Moisture Sensor Project

The goal is to create a final package that is as inconspicuous as possible, without any visible wires or adapters. This necessitates powering the project with a small battery. To conserve energy, the ATMega (or potentially the ATTiny) will be placed in deep sleep mode and will wake up approximately every 30 minutes to measure moisture levels, transmit data, and then return to sleep. A button may be included to allow for additional measurements, although it is uncertain if the ATMega can remain in deep sleep while monitoring for button presses. Concerns about battery life led to an exploration of the feasibility of using a small battery, specifically a CR2032, to power a JeeNode, which successfully transmits data using an RFM12B transmitter. A moisture sensor circuit is essential, and a temperature sensor is preferred due to its influence on moisture readings. Multiple units of this setup are needed, all adhering to criteria of being inexpensive, compact, and water-resistant, while also being easy to duplicate and modular, utilizing available 9V batteries. The chosen enclosure is constructed from standard PVC water pipe, featuring a mounted RJ11 T-Adapter at one end, which serves as a mounting point for a 6-pin header connected to the Jeenode. The header is not electrically connected but provides a physical connection point. Wires are soldered to male 6-pin connectors with necessary resistors, particularly for a DS18B20 one-wire temperature sensor. There is a noted relationship between temperature and the resistance of soil/water. Initial testing involved a DS18B20 sensor to record temperature, revealing interesting data trends overnight, with both temperature and moisture/resistance graphs showing declines. A more refined graph was later uploaded, showcasing packet transmission data over time. The new setup demonstrated a stabilization in resistance readings compared to the initial setup, although the resistance values were not consistently stable.

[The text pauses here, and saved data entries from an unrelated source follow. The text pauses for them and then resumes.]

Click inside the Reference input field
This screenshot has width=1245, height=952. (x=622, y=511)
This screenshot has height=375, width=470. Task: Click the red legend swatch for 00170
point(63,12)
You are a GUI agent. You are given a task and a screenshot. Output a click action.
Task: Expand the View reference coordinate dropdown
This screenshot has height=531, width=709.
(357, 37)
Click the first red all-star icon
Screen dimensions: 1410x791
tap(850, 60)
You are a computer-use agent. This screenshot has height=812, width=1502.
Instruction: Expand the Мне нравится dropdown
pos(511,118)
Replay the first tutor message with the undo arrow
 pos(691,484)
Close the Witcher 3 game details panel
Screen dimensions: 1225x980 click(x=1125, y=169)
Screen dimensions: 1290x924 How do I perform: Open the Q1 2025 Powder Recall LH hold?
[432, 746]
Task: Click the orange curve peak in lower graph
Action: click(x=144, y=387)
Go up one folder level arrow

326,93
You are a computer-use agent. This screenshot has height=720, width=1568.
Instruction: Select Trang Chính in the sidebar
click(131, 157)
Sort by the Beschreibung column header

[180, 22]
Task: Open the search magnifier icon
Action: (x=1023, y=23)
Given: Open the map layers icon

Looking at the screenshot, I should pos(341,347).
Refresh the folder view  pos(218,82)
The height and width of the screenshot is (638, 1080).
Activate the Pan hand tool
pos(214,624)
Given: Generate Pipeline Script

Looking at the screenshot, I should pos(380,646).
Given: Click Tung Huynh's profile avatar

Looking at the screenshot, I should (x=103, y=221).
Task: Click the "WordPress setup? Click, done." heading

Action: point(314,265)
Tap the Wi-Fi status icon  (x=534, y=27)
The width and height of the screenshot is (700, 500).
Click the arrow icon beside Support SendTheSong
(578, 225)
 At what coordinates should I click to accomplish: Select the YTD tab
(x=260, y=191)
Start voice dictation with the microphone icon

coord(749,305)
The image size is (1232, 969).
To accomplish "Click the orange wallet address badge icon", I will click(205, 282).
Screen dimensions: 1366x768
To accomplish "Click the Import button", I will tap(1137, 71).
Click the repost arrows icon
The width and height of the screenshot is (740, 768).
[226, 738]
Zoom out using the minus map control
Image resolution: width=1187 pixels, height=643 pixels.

The circuit design features a microcontroller (ATMega or ATTiny) that operates in low-power mode, significantly extending battery life by reducing power consumption during inactive periods. The microcontroller is programmed to periodically wake up, perform moisture and temperature measurements, and transmit this data wirelessly via the RFM12B module. The use of a CR2032 battery, known for its compact size and capacity, ensures that the device remains unobtrusive.

The moisture sensor circuit can be designed using resistive or capacitive methods, with the DS18B20 temperature sensor providing accurate temperature readings that can be correlated with moisture levels. The implementation of a button allows for manual triggering of additional readings, though this may require careful consideration of the microcontroller's sleep mode capabilities to avoid excessive power draw.

The enclosure, crafted from PVC pipe, provides durability and water resistance, essential for outdoor applications. The RJ11 T-Adapter serves a dual purpose: it not only facilitates physical connection for the Jeenode but also allows for easy access to additional sensor connections if required. The soldering of male 6-pin connectors ensures a secure and reliable connection for the sensors.

The data transmission is managed by the RFM12B module, which operates on low power and is capable of sending data packets at regular intervals. The timing of these packets, set at approximately every 12 seconds, allows for continuous monitoring while conserving battery life.

The relationship between soil moisture and temperature is critical for accurate readings; thus, the design incorporates both sensors for comprehensive environmental monitoring. The observed variations in resistance readings highlight the need for calibration and stabilization of the sensor setup, particularly when using larger electrodes that may affect soil conductivity.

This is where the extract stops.